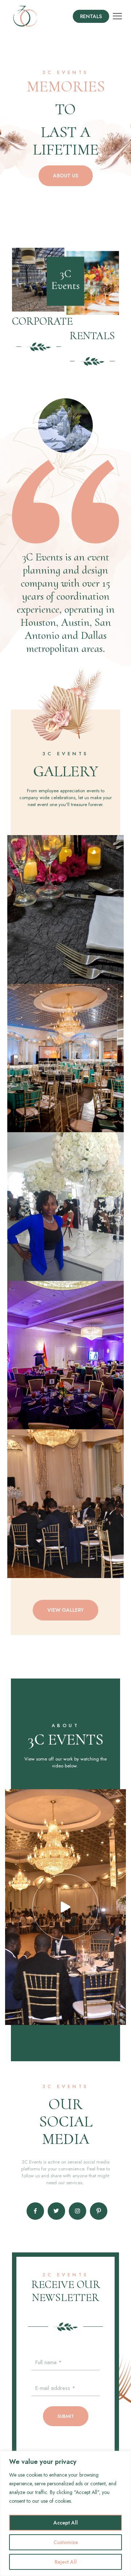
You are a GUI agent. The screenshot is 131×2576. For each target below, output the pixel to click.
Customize (65, 2542)
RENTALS (92, 335)
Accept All (65, 2522)
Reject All (66, 2561)
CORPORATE (42, 321)
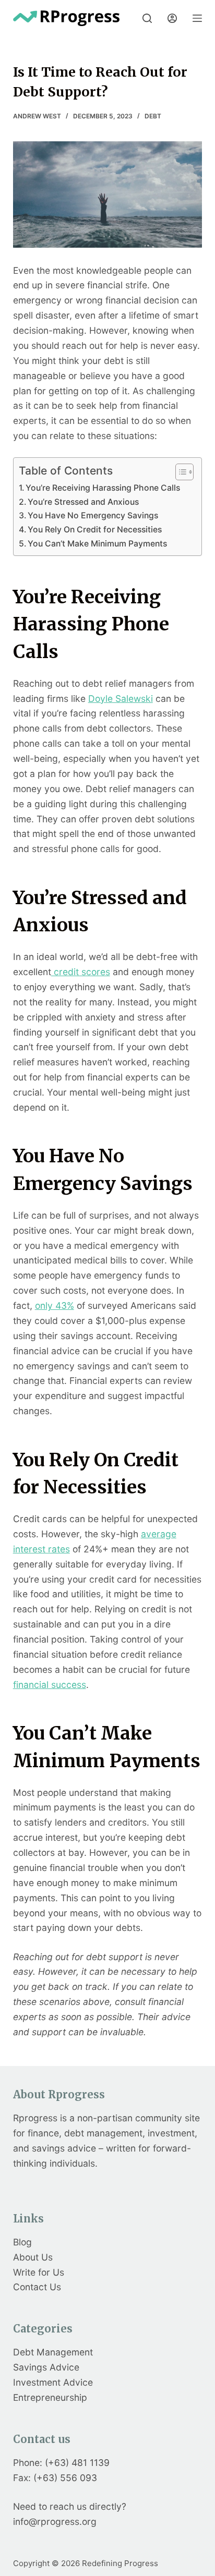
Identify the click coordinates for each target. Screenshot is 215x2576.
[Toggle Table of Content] (179, 472)
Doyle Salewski (120, 698)
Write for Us (38, 2272)
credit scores (80, 971)
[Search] (147, 18)
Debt (153, 116)
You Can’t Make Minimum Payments (97, 544)
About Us (33, 2257)
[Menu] (197, 18)
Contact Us (37, 2286)
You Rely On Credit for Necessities (95, 529)
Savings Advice (46, 2367)
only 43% (54, 1305)
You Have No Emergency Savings (93, 515)
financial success (49, 1684)
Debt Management (53, 2352)
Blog (22, 2242)
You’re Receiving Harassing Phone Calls (103, 488)
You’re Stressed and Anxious (83, 502)
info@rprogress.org (55, 2521)
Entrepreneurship (50, 2397)
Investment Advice (53, 2382)
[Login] (172, 18)
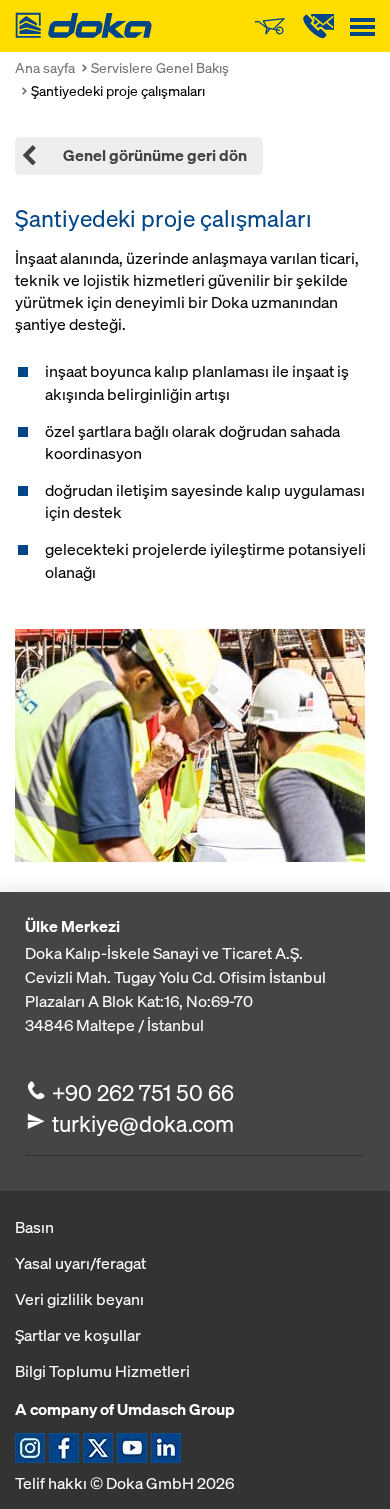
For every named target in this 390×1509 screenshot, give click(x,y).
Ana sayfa (45, 67)
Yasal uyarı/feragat (80, 1263)
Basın (34, 1227)
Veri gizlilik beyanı (79, 1299)
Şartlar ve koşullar (78, 1335)
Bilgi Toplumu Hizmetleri (102, 1371)
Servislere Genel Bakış (160, 67)
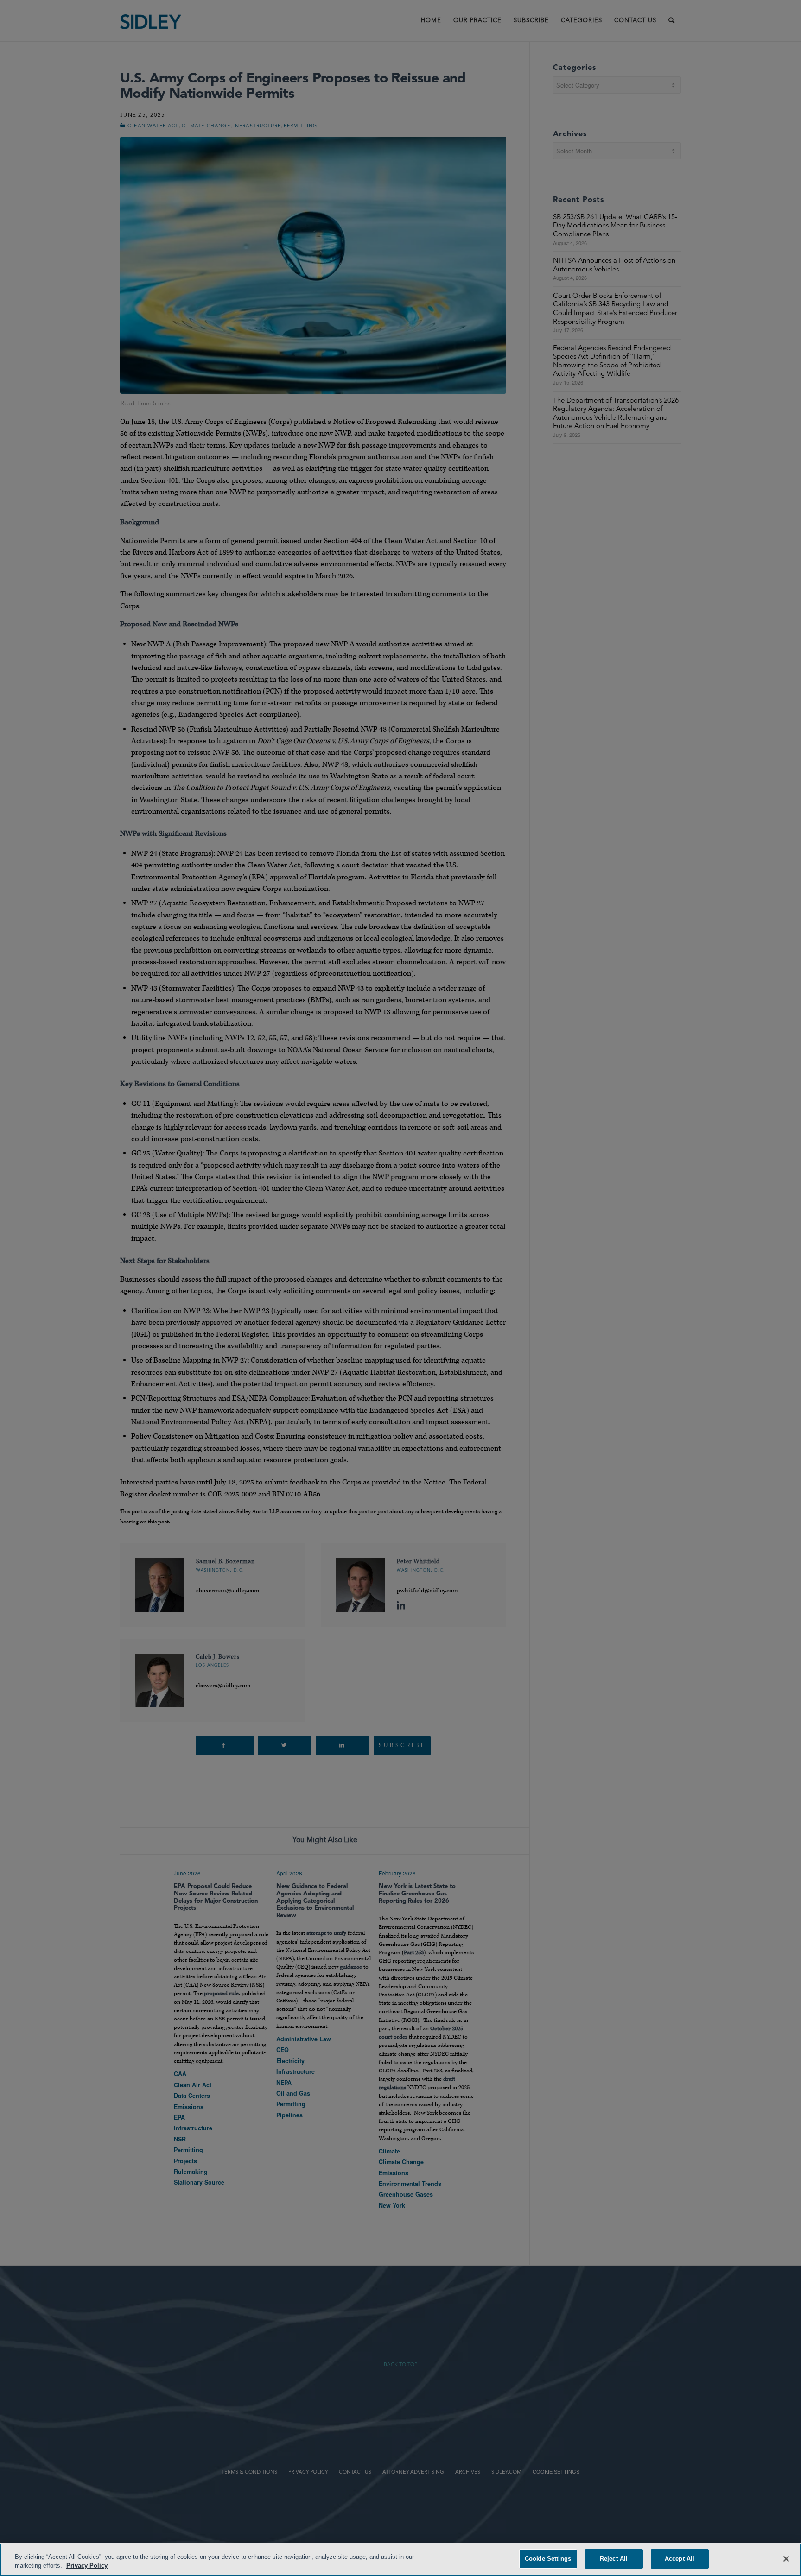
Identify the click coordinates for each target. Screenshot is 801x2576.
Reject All (614, 2558)
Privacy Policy (87, 2566)
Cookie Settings (548, 2558)
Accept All (679, 2558)
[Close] (786, 2559)
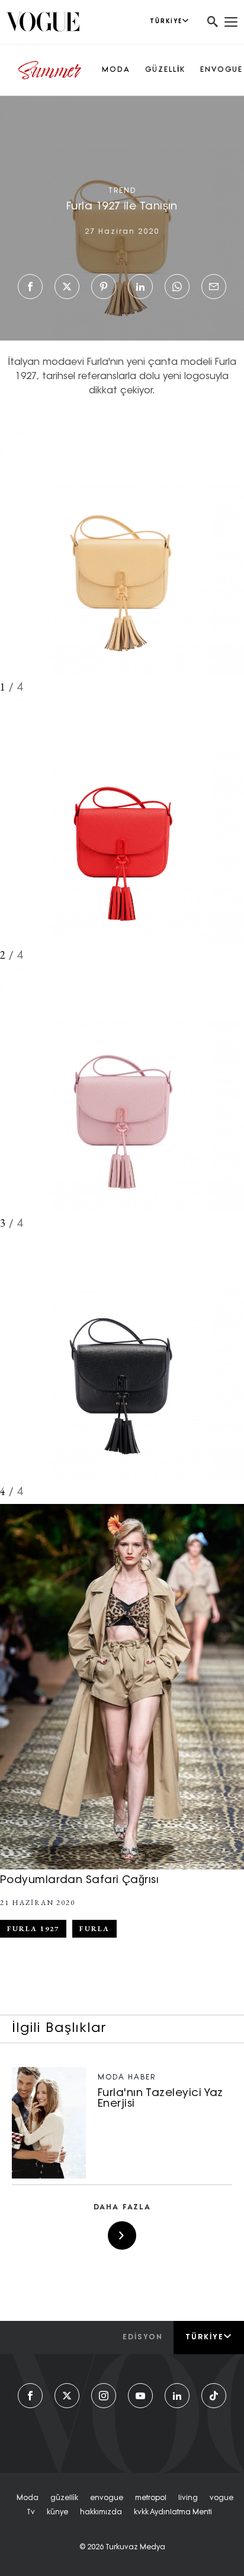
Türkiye (204, 2337)
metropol (150, 2498)
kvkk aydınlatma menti (173, 2512)
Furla (94, 1928)
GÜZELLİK (165, 70)
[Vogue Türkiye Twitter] (66, 2395)
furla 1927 (33, 1928)
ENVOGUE (221, 70)
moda (27, 2498)
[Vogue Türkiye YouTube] (140, 2395)
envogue (106, 2498)
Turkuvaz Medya (135, 2547)
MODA (116, 70)
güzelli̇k (64, 2498)
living (188, 2498)
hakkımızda (101, 2512)
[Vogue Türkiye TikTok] (213, 2395)
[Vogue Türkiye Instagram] (103, 2395)
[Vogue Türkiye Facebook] (30, 2395)
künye (57, 2512)
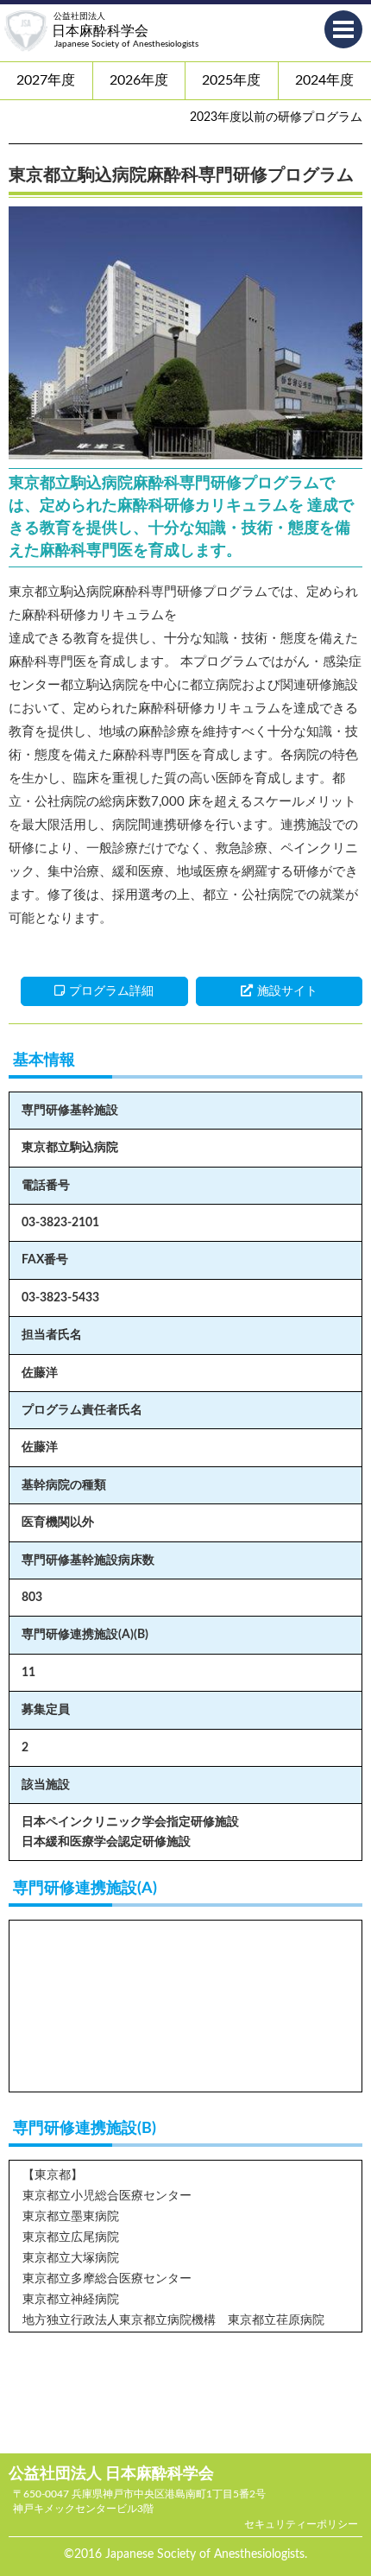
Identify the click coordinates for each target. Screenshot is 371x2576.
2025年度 (231, 80)
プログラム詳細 (111, 991)
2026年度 (139, 80)
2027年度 (45, 80)
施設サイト (287, 991)
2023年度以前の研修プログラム (276, 117)
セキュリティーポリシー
****
* [Problem details]
A bare number is the whole answer: the tally of lines in the listing above that include "Identify".

* [Your solution]
3